Jiaqi Shi 1 Caiqi Liu 1 Shengnan Luo 2 Tingyu Cao 3 Binlin Lin 3 Meng Zhou 4 Xiao Zhang 5 Song Wang 5 Tongsen Zheng 6 Xiaobo Li 7
Affiliations

Affiliations

  • 1 Department of Gastrointestinal Medical Oncology, Harbin Medical University Cancer Hospital, No. 150 Haping Road, Nangang District, Harbin 150081, PR China; Translational Medicine Research and Cooperation Center of Northern China, Heilongjiang Academy of Medical Sciences, Harbin 150081, PR China; Heilongjiang Key Laboratory of Molecular Oncology, No. 150 Haping Road, Nangang District, Harbin 150081, PR China.
  • 2 Department of Gastrointestinal Medical Oncology, Harbin Medical University Cancer Hospital, No. 150 Haping Road, Nangang District, Harbin 150081, PR China; Heilongjiang Key Laboratory of Molecular Oncology, No. 150 Haping Road, Nangang District, Harbin 150081, PR China.
  • 3 Department of Gastrointestinal Medical Oncology, Harbin Medical University Cancer Hospital, No. 150 Haping Road, Nangang District, Harbin 150081, PR China.
  • 4 Department of Gastrointestinal Medical Oncology, Harbin Medical University Cancer Hospital, No. 150 Haping Road, Nangang District, Harbin 150081, PR China; Heilongjiang Cancer Institute, No. 150 Haping Road, Nangang District, Harbin 150081, PR China.
  • 5 Department of Pathology, Harbin Medical University, No. 157 Baojian Road, Nangang District, Harbin 150081, PR China.
  • 6 Department of Gastrointestinal Medical Oncology, Harbin Medical University Cancer Hospital, No. 150 Haping Road, Nangang District, Harbin 150081, PR China; Heilongjiang Key Laboratory of Molecular Oncology, No. 150 Haping Road, Nangang District, Harbin 150081, PR China; Department of Phase 1 Trials Center, Harbin Medical University Cancer Hospital, No. 150 Haping Road, Nangang District, Harbin 150081, PR China.

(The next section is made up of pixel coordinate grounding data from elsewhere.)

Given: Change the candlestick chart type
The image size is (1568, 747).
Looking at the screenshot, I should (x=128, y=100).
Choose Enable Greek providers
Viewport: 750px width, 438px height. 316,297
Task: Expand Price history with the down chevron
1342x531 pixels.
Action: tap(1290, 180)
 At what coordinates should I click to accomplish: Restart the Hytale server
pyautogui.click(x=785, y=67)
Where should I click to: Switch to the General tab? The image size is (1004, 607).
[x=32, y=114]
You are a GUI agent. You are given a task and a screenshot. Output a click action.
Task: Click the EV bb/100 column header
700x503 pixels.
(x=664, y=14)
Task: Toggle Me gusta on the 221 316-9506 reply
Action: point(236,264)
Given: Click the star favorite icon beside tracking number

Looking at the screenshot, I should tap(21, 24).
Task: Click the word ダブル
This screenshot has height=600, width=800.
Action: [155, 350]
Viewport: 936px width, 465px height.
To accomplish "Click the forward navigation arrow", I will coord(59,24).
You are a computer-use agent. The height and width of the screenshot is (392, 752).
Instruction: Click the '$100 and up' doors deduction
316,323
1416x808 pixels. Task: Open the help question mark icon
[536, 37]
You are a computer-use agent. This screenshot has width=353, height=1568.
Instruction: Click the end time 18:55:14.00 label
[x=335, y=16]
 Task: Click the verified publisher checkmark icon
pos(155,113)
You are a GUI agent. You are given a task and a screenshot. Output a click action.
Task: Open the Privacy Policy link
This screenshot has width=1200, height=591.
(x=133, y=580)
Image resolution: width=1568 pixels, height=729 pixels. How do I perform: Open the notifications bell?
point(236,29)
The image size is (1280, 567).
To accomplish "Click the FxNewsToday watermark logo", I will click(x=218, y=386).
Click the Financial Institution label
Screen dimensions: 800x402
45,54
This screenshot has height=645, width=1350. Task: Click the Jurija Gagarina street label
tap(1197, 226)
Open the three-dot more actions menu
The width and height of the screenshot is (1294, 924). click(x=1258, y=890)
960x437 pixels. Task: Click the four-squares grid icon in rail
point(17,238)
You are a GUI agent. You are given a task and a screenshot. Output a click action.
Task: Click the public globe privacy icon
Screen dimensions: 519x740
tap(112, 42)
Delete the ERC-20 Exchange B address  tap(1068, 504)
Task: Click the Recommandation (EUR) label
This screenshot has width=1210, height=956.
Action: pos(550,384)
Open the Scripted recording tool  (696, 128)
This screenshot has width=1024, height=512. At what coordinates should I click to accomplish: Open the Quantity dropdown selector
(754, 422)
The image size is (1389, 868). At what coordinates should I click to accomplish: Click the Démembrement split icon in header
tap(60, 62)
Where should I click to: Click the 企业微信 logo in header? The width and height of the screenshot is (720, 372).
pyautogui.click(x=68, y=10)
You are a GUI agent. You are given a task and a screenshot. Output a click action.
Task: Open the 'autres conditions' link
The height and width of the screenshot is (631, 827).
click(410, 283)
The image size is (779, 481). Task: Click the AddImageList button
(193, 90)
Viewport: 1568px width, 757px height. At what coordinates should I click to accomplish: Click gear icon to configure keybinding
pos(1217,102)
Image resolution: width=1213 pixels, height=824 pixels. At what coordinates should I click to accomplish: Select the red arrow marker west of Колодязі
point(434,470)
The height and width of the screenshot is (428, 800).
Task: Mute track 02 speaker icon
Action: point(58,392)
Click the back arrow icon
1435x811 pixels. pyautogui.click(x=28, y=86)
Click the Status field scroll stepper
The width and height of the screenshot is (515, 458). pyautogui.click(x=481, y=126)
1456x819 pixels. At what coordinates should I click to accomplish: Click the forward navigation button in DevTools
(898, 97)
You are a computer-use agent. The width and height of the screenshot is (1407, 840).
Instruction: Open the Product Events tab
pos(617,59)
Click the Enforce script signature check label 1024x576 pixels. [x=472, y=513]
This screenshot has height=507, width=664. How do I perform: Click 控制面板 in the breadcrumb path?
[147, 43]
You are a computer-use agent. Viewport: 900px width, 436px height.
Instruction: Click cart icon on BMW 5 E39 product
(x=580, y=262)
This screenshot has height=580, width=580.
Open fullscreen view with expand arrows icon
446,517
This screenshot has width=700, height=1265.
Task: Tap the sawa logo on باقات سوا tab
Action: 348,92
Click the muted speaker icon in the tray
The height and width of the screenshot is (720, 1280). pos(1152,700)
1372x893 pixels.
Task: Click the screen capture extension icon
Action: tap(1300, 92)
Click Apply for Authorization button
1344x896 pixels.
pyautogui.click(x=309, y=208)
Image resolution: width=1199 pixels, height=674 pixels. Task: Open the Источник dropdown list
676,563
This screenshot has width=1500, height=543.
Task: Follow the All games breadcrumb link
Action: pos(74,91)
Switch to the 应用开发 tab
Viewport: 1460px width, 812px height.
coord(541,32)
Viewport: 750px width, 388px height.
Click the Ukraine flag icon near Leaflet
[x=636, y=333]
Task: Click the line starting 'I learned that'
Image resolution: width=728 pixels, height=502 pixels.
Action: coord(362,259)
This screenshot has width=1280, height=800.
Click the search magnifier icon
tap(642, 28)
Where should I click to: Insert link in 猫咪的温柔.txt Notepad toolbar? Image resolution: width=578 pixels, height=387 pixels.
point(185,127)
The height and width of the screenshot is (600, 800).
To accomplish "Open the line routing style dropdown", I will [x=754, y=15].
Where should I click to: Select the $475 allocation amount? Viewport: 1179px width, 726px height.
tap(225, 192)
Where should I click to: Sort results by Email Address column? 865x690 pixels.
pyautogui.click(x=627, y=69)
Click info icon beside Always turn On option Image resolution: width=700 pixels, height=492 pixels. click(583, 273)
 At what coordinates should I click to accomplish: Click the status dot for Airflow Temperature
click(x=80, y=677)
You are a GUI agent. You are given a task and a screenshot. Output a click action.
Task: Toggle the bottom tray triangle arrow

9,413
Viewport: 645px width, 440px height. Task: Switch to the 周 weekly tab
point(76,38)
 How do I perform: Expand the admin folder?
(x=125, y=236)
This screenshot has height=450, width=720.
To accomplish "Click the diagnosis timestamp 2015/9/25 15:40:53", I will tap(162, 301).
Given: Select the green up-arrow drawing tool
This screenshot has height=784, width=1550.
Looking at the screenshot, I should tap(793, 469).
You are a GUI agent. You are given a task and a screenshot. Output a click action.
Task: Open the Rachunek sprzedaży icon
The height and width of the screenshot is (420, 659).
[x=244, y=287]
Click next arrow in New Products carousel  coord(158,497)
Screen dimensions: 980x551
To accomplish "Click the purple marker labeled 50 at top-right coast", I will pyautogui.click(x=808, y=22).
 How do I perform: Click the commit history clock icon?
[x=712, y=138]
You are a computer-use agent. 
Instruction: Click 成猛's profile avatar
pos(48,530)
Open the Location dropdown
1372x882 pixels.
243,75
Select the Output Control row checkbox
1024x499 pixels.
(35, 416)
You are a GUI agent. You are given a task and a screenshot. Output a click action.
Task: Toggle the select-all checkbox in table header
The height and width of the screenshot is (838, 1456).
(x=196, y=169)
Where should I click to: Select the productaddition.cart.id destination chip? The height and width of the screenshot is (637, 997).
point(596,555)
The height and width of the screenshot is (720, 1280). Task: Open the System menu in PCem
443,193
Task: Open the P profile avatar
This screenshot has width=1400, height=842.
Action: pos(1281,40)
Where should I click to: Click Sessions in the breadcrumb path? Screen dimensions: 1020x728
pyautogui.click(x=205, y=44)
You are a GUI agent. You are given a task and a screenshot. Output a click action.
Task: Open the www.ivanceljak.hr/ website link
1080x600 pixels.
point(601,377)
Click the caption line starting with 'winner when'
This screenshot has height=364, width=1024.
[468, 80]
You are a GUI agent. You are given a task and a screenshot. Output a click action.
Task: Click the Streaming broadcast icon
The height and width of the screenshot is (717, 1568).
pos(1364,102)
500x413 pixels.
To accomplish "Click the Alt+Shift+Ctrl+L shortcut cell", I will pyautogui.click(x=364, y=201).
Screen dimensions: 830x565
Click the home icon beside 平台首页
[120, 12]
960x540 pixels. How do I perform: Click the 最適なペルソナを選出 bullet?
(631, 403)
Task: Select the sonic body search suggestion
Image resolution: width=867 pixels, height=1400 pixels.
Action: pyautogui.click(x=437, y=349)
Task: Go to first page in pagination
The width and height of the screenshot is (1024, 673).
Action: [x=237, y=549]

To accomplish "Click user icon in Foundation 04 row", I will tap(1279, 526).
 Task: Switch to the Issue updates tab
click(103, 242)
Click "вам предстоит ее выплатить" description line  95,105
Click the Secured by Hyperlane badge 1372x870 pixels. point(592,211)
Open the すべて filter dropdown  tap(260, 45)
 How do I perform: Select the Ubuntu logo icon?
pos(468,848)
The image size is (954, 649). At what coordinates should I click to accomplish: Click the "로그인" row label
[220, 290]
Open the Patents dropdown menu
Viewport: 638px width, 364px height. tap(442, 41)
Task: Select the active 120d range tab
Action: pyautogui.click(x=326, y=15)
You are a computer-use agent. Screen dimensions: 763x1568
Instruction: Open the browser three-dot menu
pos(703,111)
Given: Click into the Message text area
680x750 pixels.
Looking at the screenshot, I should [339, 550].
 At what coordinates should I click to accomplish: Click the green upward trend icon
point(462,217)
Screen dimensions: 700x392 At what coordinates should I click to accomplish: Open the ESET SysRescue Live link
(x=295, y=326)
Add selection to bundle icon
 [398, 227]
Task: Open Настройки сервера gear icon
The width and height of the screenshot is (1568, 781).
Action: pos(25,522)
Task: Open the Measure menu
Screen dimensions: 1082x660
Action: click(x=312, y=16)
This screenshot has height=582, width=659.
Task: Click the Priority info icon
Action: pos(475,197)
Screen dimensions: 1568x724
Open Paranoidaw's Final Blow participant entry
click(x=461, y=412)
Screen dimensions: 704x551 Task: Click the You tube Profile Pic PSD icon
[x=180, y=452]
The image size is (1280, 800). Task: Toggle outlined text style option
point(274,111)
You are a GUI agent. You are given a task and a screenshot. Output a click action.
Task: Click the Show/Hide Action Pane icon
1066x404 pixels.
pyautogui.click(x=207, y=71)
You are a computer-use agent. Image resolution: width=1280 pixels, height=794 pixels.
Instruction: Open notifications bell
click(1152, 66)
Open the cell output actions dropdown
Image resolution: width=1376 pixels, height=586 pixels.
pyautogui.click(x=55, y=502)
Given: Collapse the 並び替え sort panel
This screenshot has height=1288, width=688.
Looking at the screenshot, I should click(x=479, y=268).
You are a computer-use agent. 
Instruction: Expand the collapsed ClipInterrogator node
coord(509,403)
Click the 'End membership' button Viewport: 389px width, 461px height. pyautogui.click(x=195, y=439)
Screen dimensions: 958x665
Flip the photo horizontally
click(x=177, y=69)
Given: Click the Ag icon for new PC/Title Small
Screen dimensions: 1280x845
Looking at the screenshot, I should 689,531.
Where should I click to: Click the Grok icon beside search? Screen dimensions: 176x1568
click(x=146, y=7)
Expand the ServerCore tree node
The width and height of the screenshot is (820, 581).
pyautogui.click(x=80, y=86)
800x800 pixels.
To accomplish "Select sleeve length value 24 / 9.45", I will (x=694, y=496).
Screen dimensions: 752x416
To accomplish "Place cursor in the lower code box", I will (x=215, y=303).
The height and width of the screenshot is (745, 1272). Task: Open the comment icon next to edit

Electronic address: [email protected].
  • 7 Translational Medicine Research and Cooperation Center of Northern China, Heilongjiang Academy of Medical Sciences, Harbin 150081, PR China; Department of Pathology, Harbin Medical University, No. 157 Baojian Road, Nangang District, Harbin 150081, PR China. Electronic address: [email protected].
Abstract

Despite impressive clinical success, Cancer Immunotherapy based on immune checkpoint blockade remains ineffective in colorectal Cancer (CRC). Stimulator of interferon genes (STING) is a novel potential target and STING agonists have shown potential anti-tumor efficacy. Combined therapy based on synergistic mechanism can overcome the resistance. However, STING agonists-based combination therapies are deficient. We designed different immunotherapy combinations, including STING agonist, indoleamine 2,3 dioxygenase (IDO) inhibitor and PD-1 blockade, with purpose of exploring which option can effectively inhibit CRC growth. To further explore the possible reasons of therapeutic effectiveness, we observed the combination therapy in C57BL/6Tmem173gt mice. Our findings demonstrated that STING agonist diABZI combined with IDO Inhibitor 1-MT significantly inhibited tumor growth, even better than the three-drug combination, promoted the recruitment of CD8+ T cells and dendritic cells, and decreased the infiltration of myeloid-derived suppressor cells. We conclude that diABZI combined with 1-MT is a promising option for CRC.

Keywords

3 Dioxygenase (IDO); Colorectal cancer (CRC); Combination immunotherapy; Indoleamine 2; PD-1 blockade; Stimulator of interferon genes (STING).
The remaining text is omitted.